:: Data for the task ::
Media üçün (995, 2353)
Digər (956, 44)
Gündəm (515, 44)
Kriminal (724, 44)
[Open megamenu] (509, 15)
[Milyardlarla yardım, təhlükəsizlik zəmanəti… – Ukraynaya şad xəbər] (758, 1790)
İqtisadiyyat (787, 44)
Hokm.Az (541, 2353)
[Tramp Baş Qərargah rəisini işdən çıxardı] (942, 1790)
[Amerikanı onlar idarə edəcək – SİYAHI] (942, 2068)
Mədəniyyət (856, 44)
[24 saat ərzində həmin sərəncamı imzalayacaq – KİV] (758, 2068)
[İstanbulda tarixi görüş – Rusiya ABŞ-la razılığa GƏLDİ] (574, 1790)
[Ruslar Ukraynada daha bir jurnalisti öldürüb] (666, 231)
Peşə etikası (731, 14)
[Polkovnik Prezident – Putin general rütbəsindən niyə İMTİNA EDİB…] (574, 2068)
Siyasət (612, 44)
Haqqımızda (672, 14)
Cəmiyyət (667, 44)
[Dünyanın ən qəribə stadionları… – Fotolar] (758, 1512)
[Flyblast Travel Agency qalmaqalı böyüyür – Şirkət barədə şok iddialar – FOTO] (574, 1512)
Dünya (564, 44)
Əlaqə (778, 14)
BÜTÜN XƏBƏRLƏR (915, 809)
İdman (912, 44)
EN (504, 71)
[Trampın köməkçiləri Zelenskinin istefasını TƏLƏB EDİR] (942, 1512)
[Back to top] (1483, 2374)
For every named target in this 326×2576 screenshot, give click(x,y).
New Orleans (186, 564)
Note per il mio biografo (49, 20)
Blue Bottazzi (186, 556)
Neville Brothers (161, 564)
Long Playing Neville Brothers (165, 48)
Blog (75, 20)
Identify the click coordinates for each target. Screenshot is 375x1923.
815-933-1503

:: What is needed ::
What you return must match the listing exactly, line for line.

:: Exercise answer ::
Media üçün (995, 2353)
Digər (956, 44)
Gündəm (515, 44)
Kriminal (724, 44)
[Open megamenu] (509, 15)
[Milyardlarla yardım, təhlükəsizlik zəmanəti… – Ukraynaya şad xəbər] (758, 1790)
İqtisadiyyat (787, 44)
Hokm.Az (541, 2353)
[Tramp Baş Qərargah rəisini işdən çıxardı] (942, 1790)
[Amerikanı onlar idarə edəcək – SİYAHI] (942, 2068)
Mədəniyyət (856, 44)
[24 saat ərzində həmin sərəncamı imzalayacaq – KİV] (758, 2068)
[İstanbulda tarixi görüş – Rusiya ABŞ-la razılığa GƏLDİ] (574, 1790)
[Ruslar Ukraynada daha bir jurnalisti öldürüb] (666, 231)
Peşə etikası (731, 14)
[Polkovnik Prezident – Putin general rütbəsindən niyə İMTİNA EDİB…] (574, 2068)
Siyasət (612, 44)
Haqqımızda (672, 14)
Cəmiyyət (667, 44)
[Dünyanın ən qəribə stadionları… – Fotolar] (758, 1512)
[Flyblast Travel Agency qalmaqalı böyüyür – Şirkət barədə şok iddialar – FOTO] (574, 1512)
Dünya (564, 44)
Əlaqə (778, 14)
BÜTÜN XƏBƏRLƏR (915, 809)
İdman (912, 44)
EN (504, 71)
[Trampın köməkçiləri Zelenskinin istefasını TƏLƏB EDİR] (942, 1512)
[Back to top] (1483, 2374)
For every named target in this 326×2576 screenshot, give click(x,y).
New Orleans (186, 564)
Note per il mio biografo (49, 20)
Blue Bottazzi (186, 556)
Neville Brothers (161, 564)
Long Playing Neville Brothers (165, 48)
Blog (75, 20)
Identify the click coordinates for each target. Screenshot is 375x1923.
815-933-1503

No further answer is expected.